Lamentablemente, hasta el momento HZ no ha podido publicar su antología, que modificaría por lo menos en parte esas percepciones antojadizas, ya que no tratamos tampoco de convencer a nadie de nuestras virtudes poéticas. La poesía, como se sabe, es una cuestión de empatía y de filiación: hay quienes prefieren a Westphalen, Martín Adan, Eielson, Hinostroza, Cisneros, Montalbetti, Chirinos, más que a Vallejo y HZ. Esta preferencia es la más común y la de más larga tradición en la poesía peruana, que aspira al discurso cosmopolita, erudito y trascendentalista. Por supuesto, sería difícil convencer a esta poética que nosotros no pasamos de ser “poetas gritones”. Como a nosotros nos es difícil aceptar que un poeta se dé el lujo de escribir para encontrar detrás de la palabra el silencio místico, revelador, en un país en el que el silencio es precisamente la mejor metáfora de la in-significancia social, de la mudez masificada y que desde la privación de la voz explica las hondas diferencias que cada cierto tiempo se convierten en trágicas.

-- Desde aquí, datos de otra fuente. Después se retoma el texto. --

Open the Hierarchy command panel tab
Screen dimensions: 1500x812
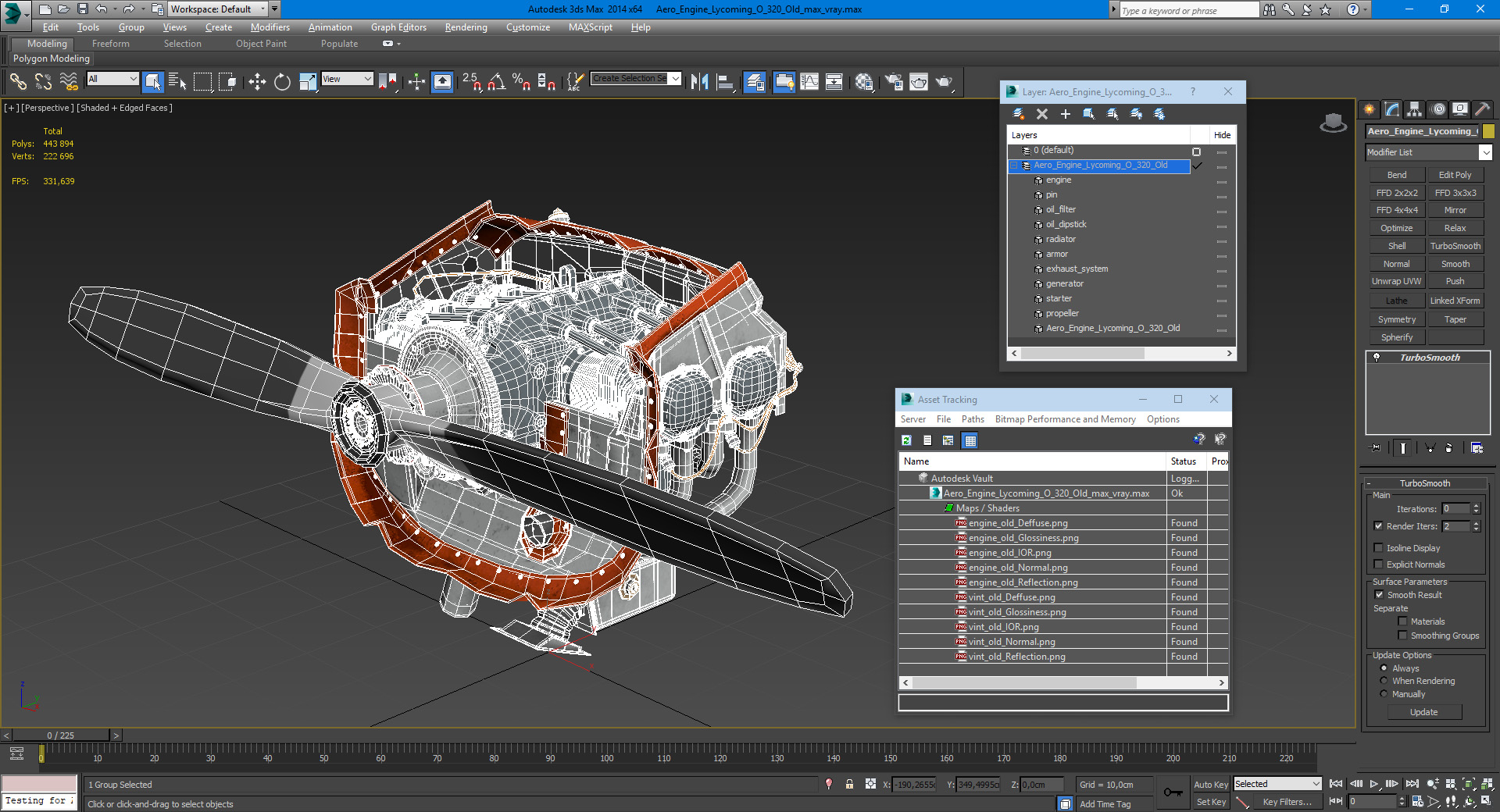click(x=1414, y=109)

De cualquier modo, esta rápida precisión nos bastará para entrar de lleno al segundo libro de Álvarez, quien publica luego de 25 años a de la aparición de “Aproximaciones & conversaciones” (1974).


Empecemos por esa interesante cita del profesor Huamán, que es a su vez una suerte de paráfrasis del maestro Barthes en “El grado 0 de la escritura”: la idea de una convulsión social que renueva el lenguaje y legitima un discurso. Fijémonos un escenario para “Dispersión de cuervos”: el Perú de los años 80, es decir los años de la violencia social aplicada al continente corporal y que en Álvarez se traduce en una ecología de la evacuación, de la humedad, de la liquidez, de la seminación, casi siempre asociadas además a un escenario debajo de lo urbano o de lo rural, es decir en su cuerpo interior (cañerías, cloacas o lo que subyace en la pudrición del paisaje: hojas secas, insectos). Debemos agregar a esa construcción una intertextualidad paradigmática: algunos héroes de la mitología griega, de la Biblia, Shakespeare, Kafka, Roussel. Y, por último, su sentido de lo sexual como una pulsión que se reafirma con una valoración negativa (pecaminosa), que a su vez construye una poética.

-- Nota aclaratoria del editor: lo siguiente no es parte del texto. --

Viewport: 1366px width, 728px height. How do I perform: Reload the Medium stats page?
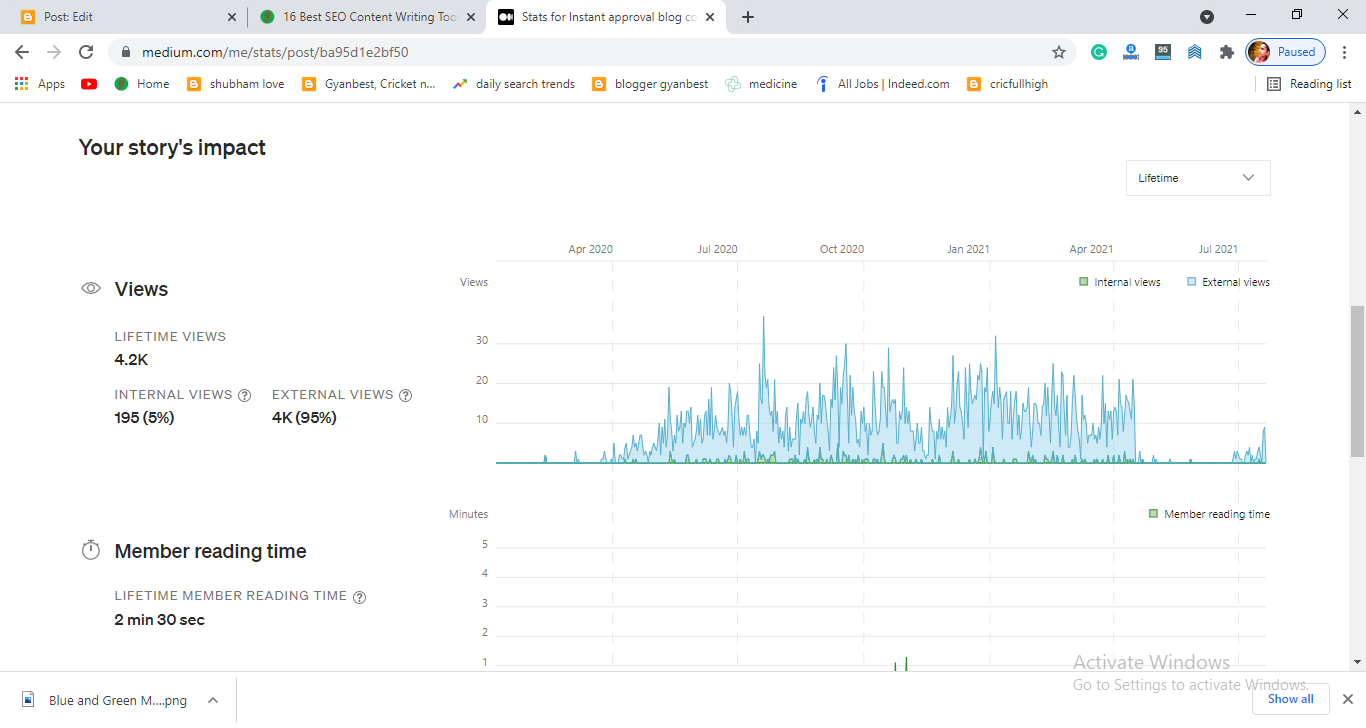(x=86, y=52)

En el primer poema K (Kafka), nos encontramos con Prometeo picoteado por un buitre, no en el hígado sino en los pies, o sea en los órganos más terrenos de su cuerpo. El robador de la luz divina es al mismo tiempo, la sombra egipcia, Jus, tal vez Juan (H) Jus, pensador y humanista, distinguido representante de la Reforma en Bohemia (Alemania), castigado en el siglo XV por la Inquisición, y Kafka en el tránsito de convertir a Gregorio Samsa en escarabajo. En el escenario urbano, del que brotan “apio y aceite”, Prometeo descubre que “el viento no se apiadará de mí: caparazón, insecto gigante”. El mundo se ha convertido en el excremento que rueda a voluntad del escarabajo kafkiano, donde “nada acontece”, aunque todo está en orden. Un orden que nace del castigo de Prometeo, que es capaz de crear una ilusoria belleza, “en un lago las ranas cantaban y jugaban”, y sin embargo induce a la desesperación: alguien (Juan Ruiz, suponemos que el Arcipreste de Hita) es invocado para liberar a Prometeo, “trae un fusil, suéltalo”, pero el héroe mitológico griego decide trasladarse al despeñadero presumimos que para suicidarse. La segunda metamorfosis se produce en el momento en que “la montaña se desmorona”, Prometeo, antes Jus, luego escarabajo, luego pirámide, luego Gregorio Samsa, se transforma en Hamlet en su célebre “corpses are set to banquet”: “los cadáveres se preparan para el banquete”, donde no comerán sino serán comidos por los gusanos. Volvemos al escenario físico, la ciudad tiene ahora “un cielo de hojalata”, es un “espejo turbio” en que resuenan el viento y las ranas “y el agua se entrevera en las totoras”. Allí resuena también Raymond Roussel:  “Yo escucho los llamados de un mundo que se niega”. “¿Quién se atreve a amar la carroña que nos envuelve?”, se pregunta Hamlet, pero quien responde al final del poema es Prometeo: “¡Franz, Franz, no hace falta:  el buitre / se ha suicidado en mi garganta!”.

Así, en ese orden de bizarras transformaciones sucesivas, acumulativas, castigado y castigador son uno mismo. Nos instalamos pues en un mundo deconstruido, múltiple, vertiginoso: ninguna referencia exterior puede hacernos suponer que el sufridor de la rigores históricos tiene alguna relación implícita con ella: el mundo no se ha invertido simétricamente, como en el Pachacuti andino (que el arriba sea abajo y viceversa), sino que se ha promiscuido, es una emanación (un excremento) de representaciones del mismo nivel: seres humanos, insectos, escenarios se han convertido en uno solo mostrando en esa unidad los fragmentos de su origen inicial.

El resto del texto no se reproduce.